Sun Mar 17 00:16:54 EDT 2019

The MVAPICH team is pleased to announce the release of MVAPICH2-GDR
2.3.1 GA and OSU Micro-Benchmarks (OMB) 5.6.1.

MVAPICH2-GDR 2.3.1 is based on the standard MVAPICH2 2.3.1 release and
incorporates designs that take advantage of the GPUDirect RDMA (GDR)
technology for inter-node data movement on NVIDIA GPUs clusters with
Mellanox InfiniBand interconnect. It also provides support for DGX-2,
OpenPOWER and NVLink2, efficient intra-node CUDA-Aware unified memory
communication and support for RDMA_CM, RoCE-V1, and RoCE-V2. Further,
MVAPICH2-GDR 2.3.1 provides optimized large message collectives
(broadcast, reduce, and allreduce) for emerging Deep Learning and
Streaming frameworks.

Features, Enhancements, and Bug Fixes for MVAPICH2-GDR 2.3.1 GA are
listed here.

* Features and Enhancements (Since 2.3)
    - Based on MVAPICH2 2.3.1
    - Enhanced intra-node and inter-node point-to-point performance for DGX-2
      and IBM POWER8 and IBM POWER9 systems
    - Enhanced Allreduce performance for DGX-2 and IBM POWER8/POWER9 systems
    - Enhanced small message performance for CUDA-Aware MPI_Put and MPI_Get
    - Support for PGI 18.10
    - Add new runtime variables
      - 'MV2_GDRCOPY_LIMIT' to replace 'MV2_USE_GPUDIRECT_GDRCOPY_LIMIT'
      - 'MV2_GDRCOPY_NAIVE_LIMIT' to replace 'MV2_USE_GPUDIRECT_GDRCOPY_NAIVE_LIMIT'
      - 'MV2_USE_GDRCOPY' to replace 'MV2_USE_GPUDIRECT_GDRCOPY'
    - Flexible support for running TensorFlow (Horovod) jobs

* Bug Fixes (Since 2.3)
    - Fix data validation issue in CUDA-Aware MPI_Reduce
    - Fix hang in CUDA-Aware MPI_Get_accumulate
    - Fix compilation errors with clang
    - Fix compilation warnings

Further, MVAPICH2-GDR 2.3.1 GA provides support on GPU-Cluster using
regular OFED (without GPUDirect RDMA).

MVAPICH2-GDR 2.3.1 GA continues to deliver excellent performance. It
provides inter-node Device-to-Device latency of 1.85 microsec (8
bytes) with CUDA 10 and Volta GPUs. On OpenPOWER platforms with
NVLink2, it delivers up to 70.34 Gbps unidirectional intra-node
Device-to-Device bandwidth for large messages. On DGX-2 platforms, it
delivers up to 144.79 Gbps unidirectional intra-node Device-to-Device
bandwidth for large messages. More performance numbers are available
from the MVAPICH website (under Performance link).

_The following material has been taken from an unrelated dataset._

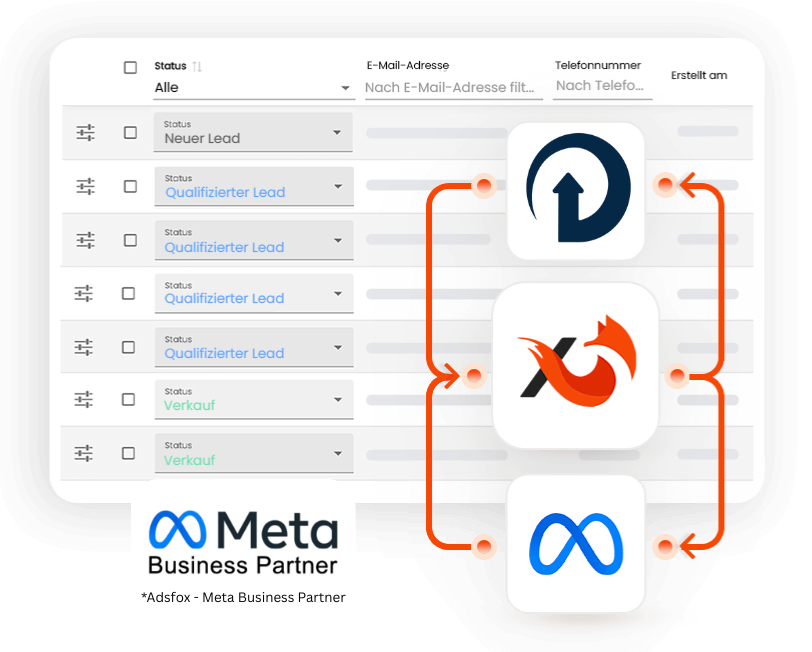The image size is (812, 652).
Task: Click the Meta infinity logo tile
Action: point(575,543)
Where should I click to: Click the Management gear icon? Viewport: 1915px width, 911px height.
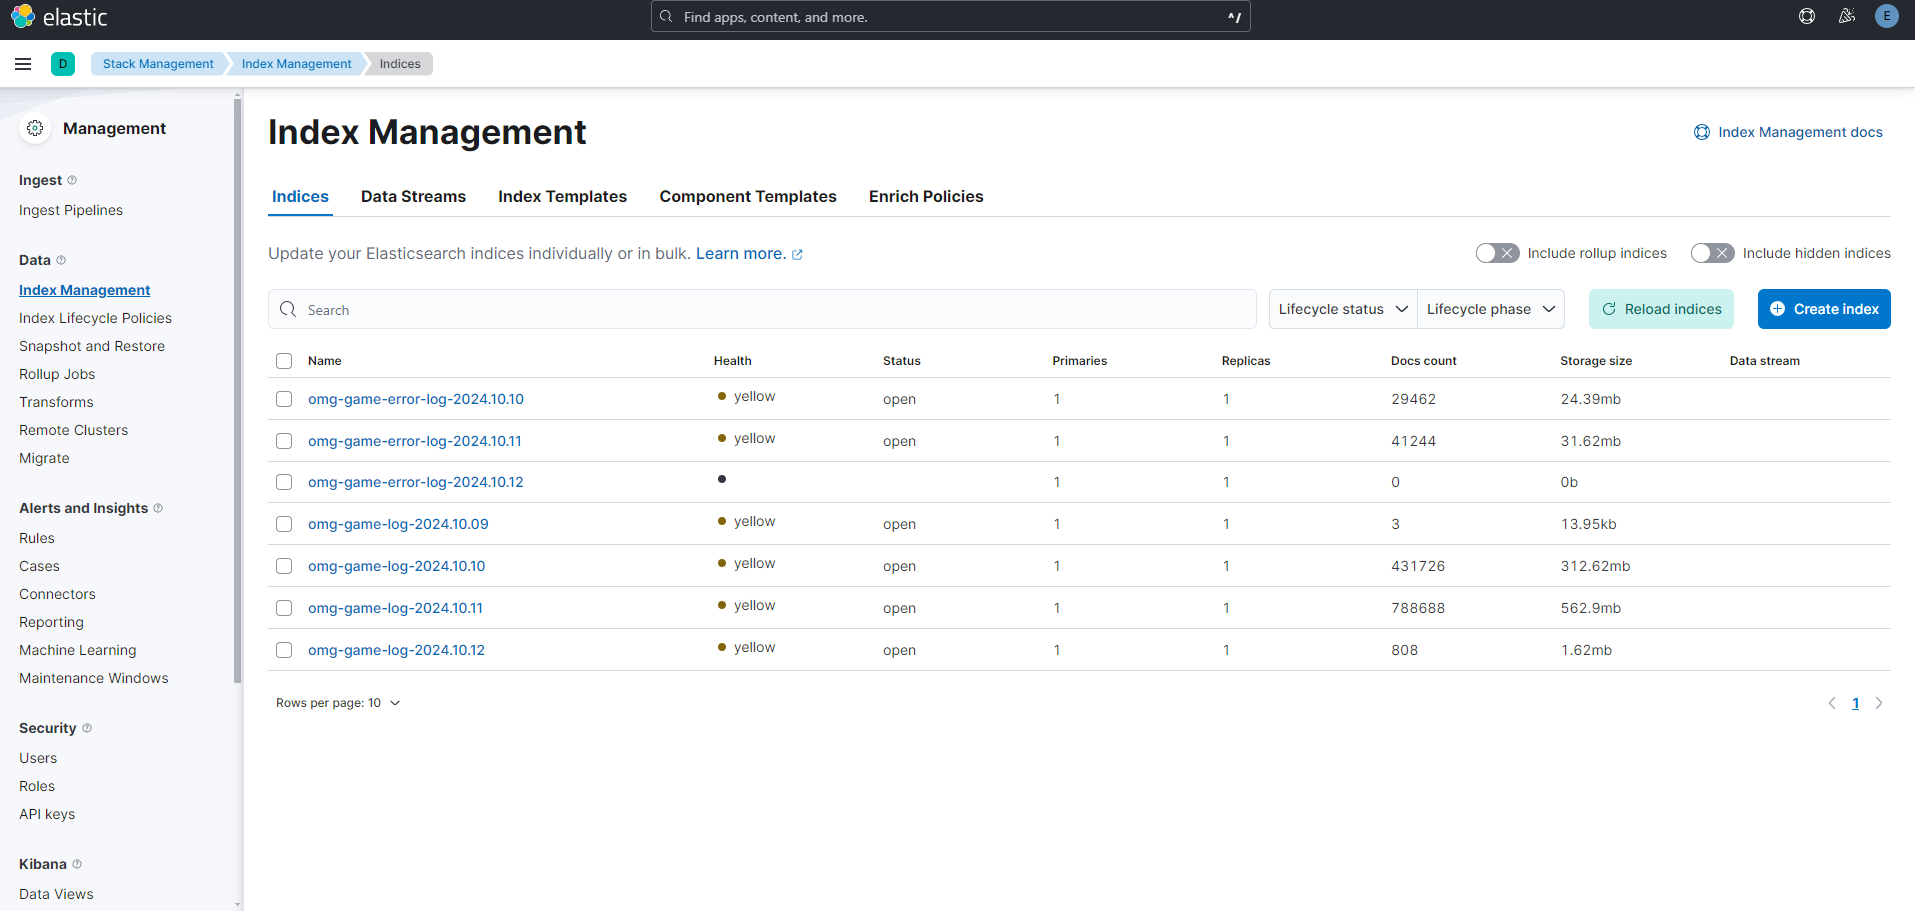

New features, enhancements and bug fixes for OSU Micro-Benchmarks
(OMB) 5.6.1 are listed here.

* Bug Fixes (since v5.6)
    - Fix issue with latency computation in osu_latency_mt benchmark.

For downloading MVAPICH2-GDR 2.3.1 GA, OMB 5.6.1 and associated user
guides, quick start guide, and accessing the SVN, please visit the
following URL:

http://mvapich.cse.ohio-state.edu

All questions, feedback, bug reports, hints for performance tuning,
patches and enhancements are welcome. Please post it to the
mvapich-discuss mailing list (mvapich-discuss at cse.ohio-state.edu).

Thanks,

The MVAPICH Team

PS: We are also happy to inform that the number of organizations using
MVAPICH2 libraries (and registered at the MVAPICH site) has crossed
2,975 worldwide (in 88 countries). The number of downloads from the
MVAPICH site has crossed 528,000 (0.52 million).  The MVAPICH team
would like to thank all its users and organizations!!